Don't be fooled, though. Cloud computing is not just a catchphrase. Like REST, it's a style of doing things that doesn't seem particularly profound at first glance, but has important implications for certain problem-spaces. What the skeptics need, perhaps, are a few real-world case studies in cloud computing, to understand what the hubbub is about.
One such case study comes by way of a blog by Derek Gottfrid of The New York Times. Gottfrid tells (in some detail) how he used cloud computing on a spot basis to solve a very specific (and quite daunting) content-management problem in a short period of time, at minimal cost.
The problem: Make all of NYT's public domain articles from 1851-1922 available online as PDFs. The source data? Four terabytes worth of TIFF images.
Gottfrid decided to use the Amazon S3 service for temporary storage, and Amazon EC2 as a processing grid. The basic idea, Gottfrid says, was to "write some code that would run on numerous EC2 instances to read the source data, create PDFs, and store the results back into S3. S3 would then be used to serve the PDFs to the general public."
Gottfrid wrote some relatively simple code against the popular iText PDF Library to achieve TIFF-to-PDF conversion. Doing the conversion with a single running instance of iText would have taken a very long time, obviously, so the main challenge was to distribute the processing across numerous EC2 virtual machines. To help with this, Gottfrid turned to Hadoop, the open source implementation of Google's MapReduce algorithm for distributed computing. Using Hadoop, Gottfrid was able to spread the conversion process across 100 EC2 instances. As a result, some 11 million PDFs were generated in 24 hours. Mission accomplished.
The cost? A total of $240.
NYT's use case is tactical in nature. A more recent example of a company using cloud computing to solve a strategic problem comes from Drop.io, the private file-sharing service. (Files stored on Drop.io are meant to be easy to share with friends, but tightly "locked down" otherwise, so that even Google can't expose your files, or the fact of their existence, to the world.) Yesterday, after a year of doing things the old-school data-center way, Drop.io announced that it has moved 100 percent of its infrastructure to Amazon's cloud. (Company co-founder Sam Lessin gives his reasoning in a blog posting.)
So is cloud computing "complete gibberish"? Is it simply old-fashioned data-center computing with a bit of lip gloss?
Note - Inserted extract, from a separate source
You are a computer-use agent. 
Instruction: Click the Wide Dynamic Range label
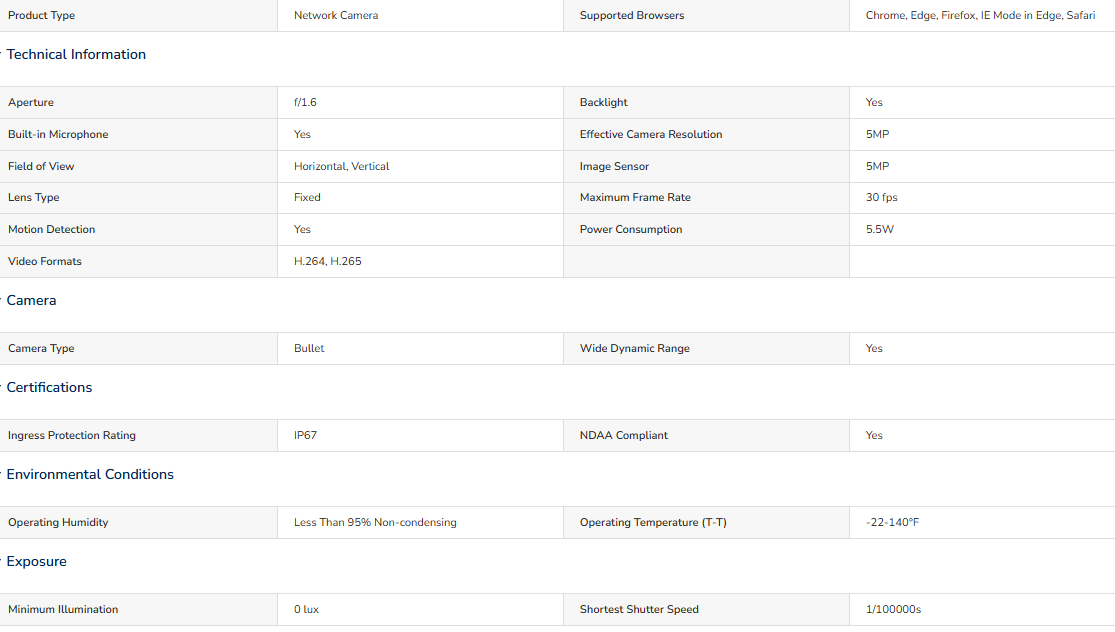pyautogui.click(x=634, y=348)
To me, it's about rethinking the role of infrastructure in a world of astonishingly cheap and abundant infrastructure. Think about it. If you could have all the storage, memory, bandwidth, and computing horsepower you could ever want, for the cost of a daily cup of coffee at Starbucks, what sorts of solutions would you build, and how would that change your life (and the lives of your customers)? That's the question -- not the answer -- implied by "cloud computing."